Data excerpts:

Content starts

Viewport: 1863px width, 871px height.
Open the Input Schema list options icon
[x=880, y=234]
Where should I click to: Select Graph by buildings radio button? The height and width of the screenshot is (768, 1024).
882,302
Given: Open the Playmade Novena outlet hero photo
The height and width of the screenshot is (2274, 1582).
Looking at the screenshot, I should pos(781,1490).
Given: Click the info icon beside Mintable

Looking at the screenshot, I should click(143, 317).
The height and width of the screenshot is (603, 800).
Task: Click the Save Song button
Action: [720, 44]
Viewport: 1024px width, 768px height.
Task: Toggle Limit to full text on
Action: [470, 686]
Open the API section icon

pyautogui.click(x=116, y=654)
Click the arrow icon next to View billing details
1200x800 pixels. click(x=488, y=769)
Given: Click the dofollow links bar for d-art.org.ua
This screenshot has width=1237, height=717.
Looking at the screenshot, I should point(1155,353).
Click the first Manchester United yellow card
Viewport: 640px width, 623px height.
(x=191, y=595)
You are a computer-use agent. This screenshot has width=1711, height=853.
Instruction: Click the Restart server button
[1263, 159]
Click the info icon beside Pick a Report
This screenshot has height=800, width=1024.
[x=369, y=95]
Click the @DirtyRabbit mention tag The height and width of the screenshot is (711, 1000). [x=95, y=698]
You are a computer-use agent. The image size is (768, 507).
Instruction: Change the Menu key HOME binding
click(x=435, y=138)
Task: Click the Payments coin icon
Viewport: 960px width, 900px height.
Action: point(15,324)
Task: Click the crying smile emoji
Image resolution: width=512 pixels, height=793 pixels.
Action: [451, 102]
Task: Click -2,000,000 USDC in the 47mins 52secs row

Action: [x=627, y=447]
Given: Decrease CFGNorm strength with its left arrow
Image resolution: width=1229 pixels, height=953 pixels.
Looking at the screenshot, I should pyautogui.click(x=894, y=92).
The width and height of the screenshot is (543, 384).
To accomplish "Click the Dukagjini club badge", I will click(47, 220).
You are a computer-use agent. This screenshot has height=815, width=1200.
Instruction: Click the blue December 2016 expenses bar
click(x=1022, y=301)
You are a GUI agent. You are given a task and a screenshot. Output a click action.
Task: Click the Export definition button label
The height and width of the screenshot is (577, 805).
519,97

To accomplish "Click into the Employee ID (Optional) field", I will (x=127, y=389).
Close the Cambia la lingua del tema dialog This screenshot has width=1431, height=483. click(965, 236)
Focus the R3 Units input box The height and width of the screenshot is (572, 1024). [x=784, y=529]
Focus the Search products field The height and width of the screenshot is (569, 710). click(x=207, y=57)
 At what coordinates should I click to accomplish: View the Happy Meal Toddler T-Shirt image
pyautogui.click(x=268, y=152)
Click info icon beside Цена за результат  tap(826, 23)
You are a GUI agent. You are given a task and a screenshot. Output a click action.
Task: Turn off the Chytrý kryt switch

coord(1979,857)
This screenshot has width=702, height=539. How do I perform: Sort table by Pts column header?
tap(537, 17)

Content ends

• Instructions for the task:
Lines from the one containing "has height=815, width=1200." through the last line of the records, both included, are the only ones to print, each exactly as it is.

• Your solution:
You are a computer-use agent. This screenshot has height=815, width=1200.
Instruction: Click the blue December 2016 expenses bar
click(x=1022, y=301)
You are a GUI agent. You are given a task and a screenshot. Output a click action.
Task: Click the Export definition button label
The height and width of the screenshot is (577, 805).
519,97

To accomplish "Click into the Employee ID (Optional) field", I will (x=127, y=389).
Close the Cambia la lingua del tema dialog This screenshot has width=1431, height=483. click(965, 236)
Focus the R3 Units input box The height and width of the screenshot is (572, 1024). [x=784, y=529]
Focus the Search products field The height and width of the screenshot is (569, 710). click(x=207, y=57)
 At what coordinates should I click to accomplish: View the Happy Meal Toddler T-Shirt image
pyautogui.click(x=268, y=152)
Click info icon beside Цена за результат  tap(826, 23)
You are a GUI agent. You are given a task and a screenshot. Output a click action.
Task: Turn off the Chytrý kryt switch

coord(1979,857)
This screenshot has width=702, height=539. How do I perform: Sort table by Pts column header?
tap(537, 17)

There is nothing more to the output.